* Begin INPUT ROWS *

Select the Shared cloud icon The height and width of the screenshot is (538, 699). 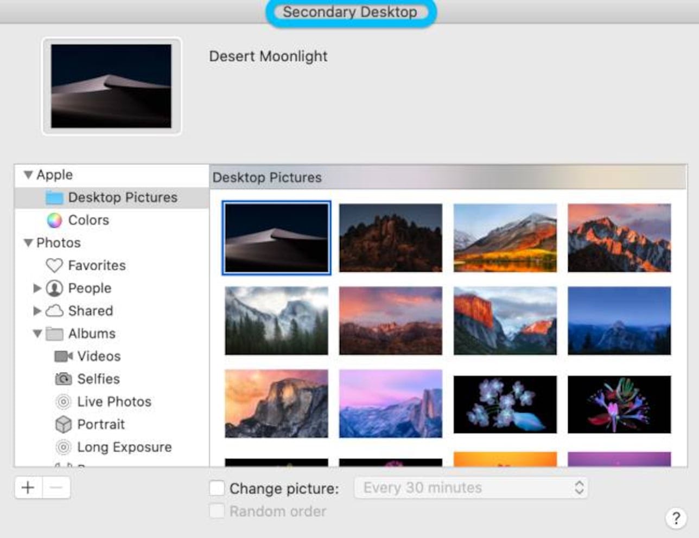point(54,311)
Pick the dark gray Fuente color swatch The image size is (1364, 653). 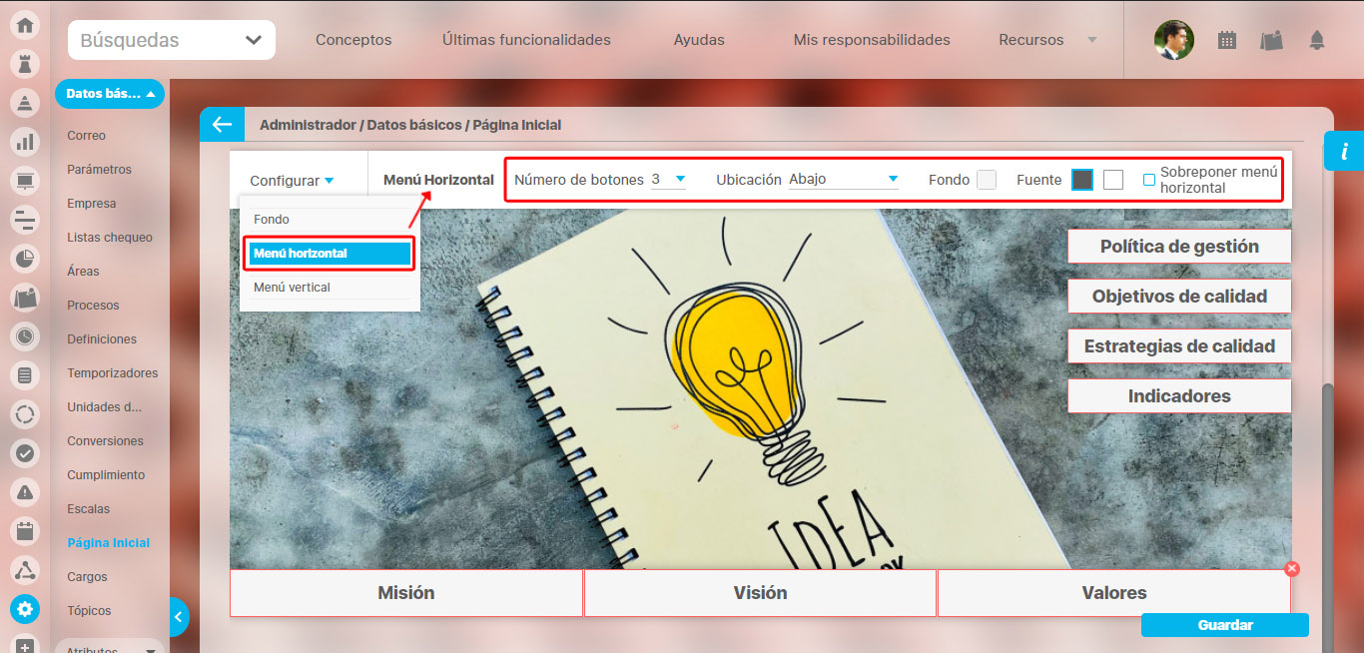click(x=1082, y=180)
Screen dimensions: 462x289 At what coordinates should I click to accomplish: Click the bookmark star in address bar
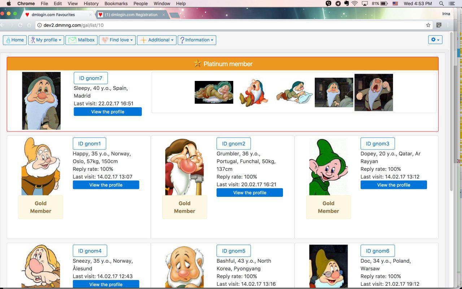pyautogui.click(x=428, y=25)

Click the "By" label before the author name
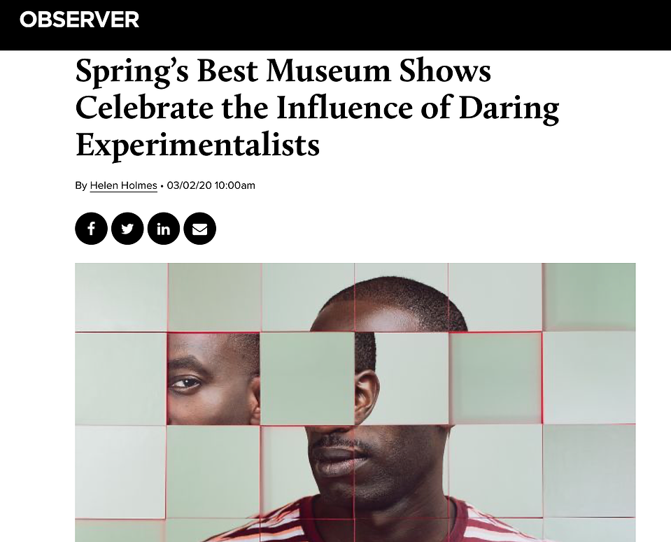(x=81, y=185)
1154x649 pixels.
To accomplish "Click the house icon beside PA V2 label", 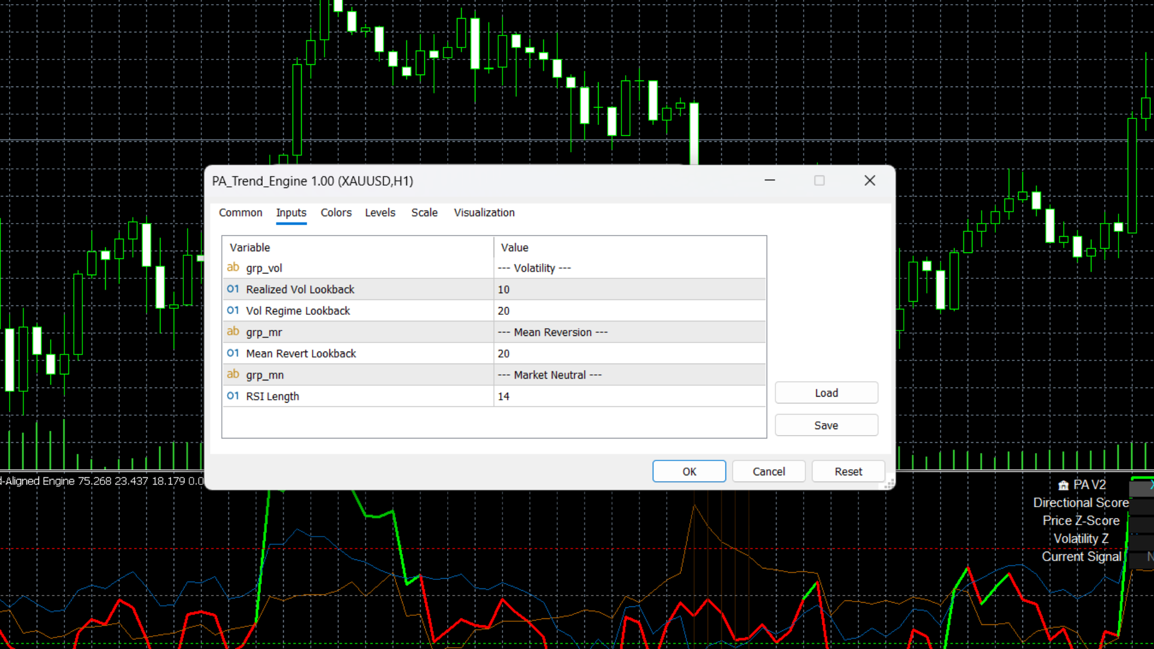I will click(x=1063, y=484).
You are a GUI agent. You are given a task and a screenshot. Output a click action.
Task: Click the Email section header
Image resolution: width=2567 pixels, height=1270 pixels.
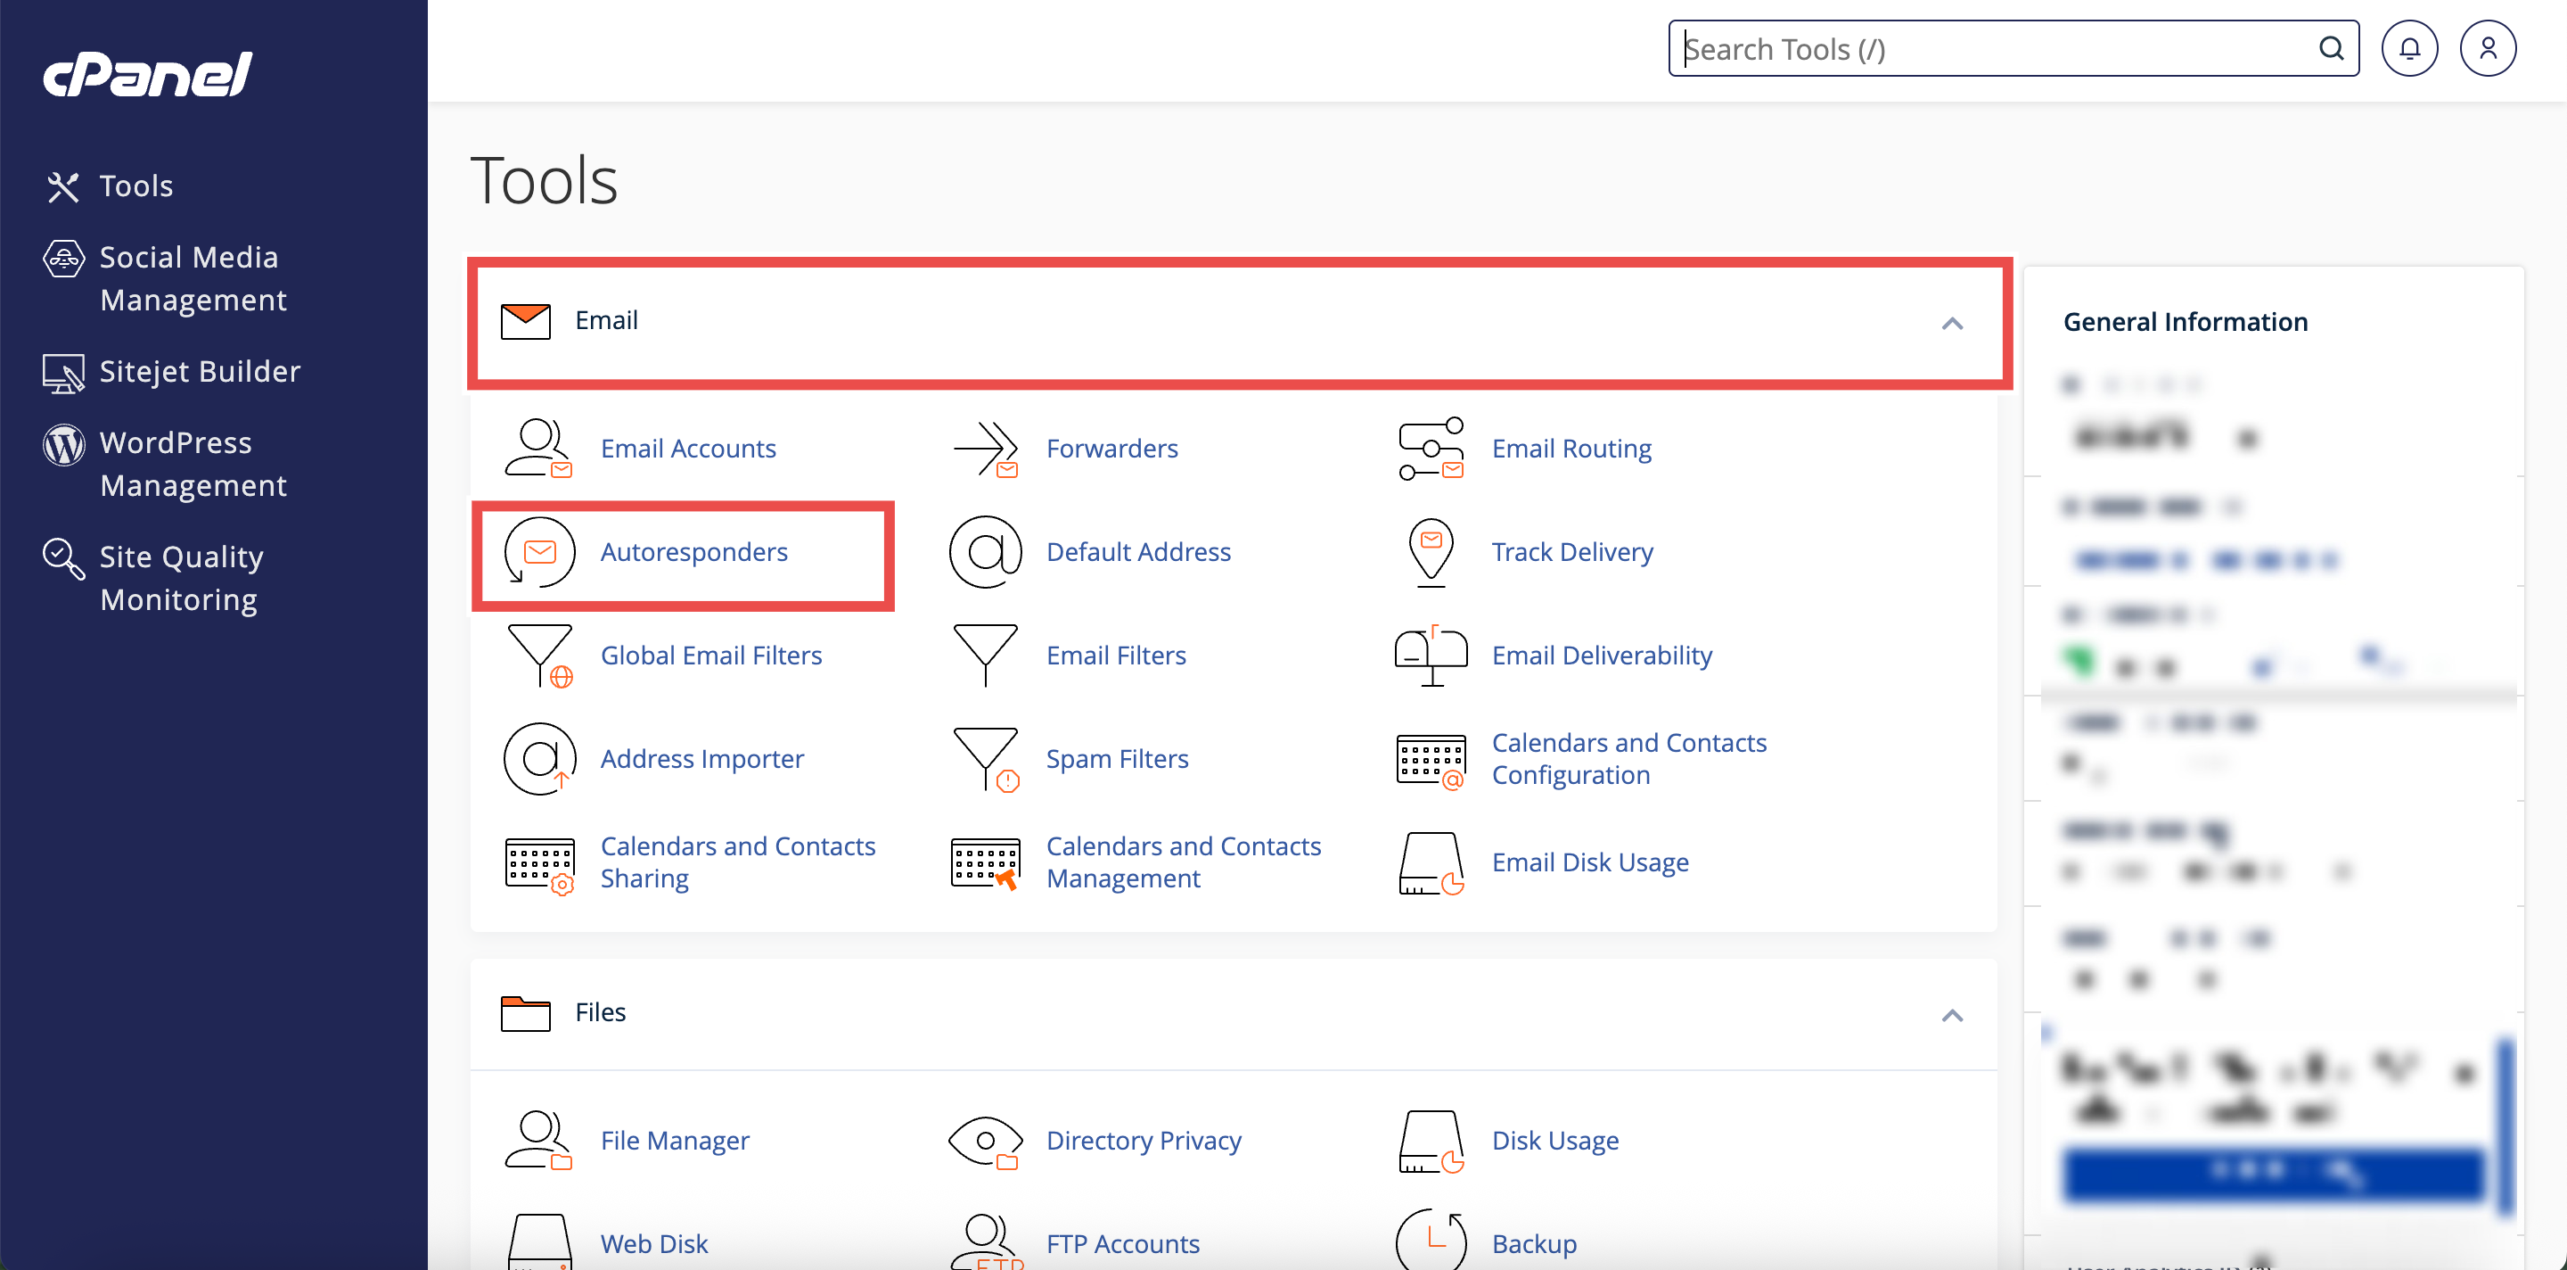click(x=606, y=320)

* End INPUT ROWS *

**WHAT THE TASK ASKS**.
Return the stretch from the line containing "You are a GUI" through the end of the lines, both ends included, word for word and leaving out the pictures.

**WORKED ANSWER**.
You are a GUI agent. You are given a task and a screenshot. Output a click action.
Task: Click the Email section header
Image resolution: width=2567 pixels, height=1270 pixels.
click(x=606, y=320)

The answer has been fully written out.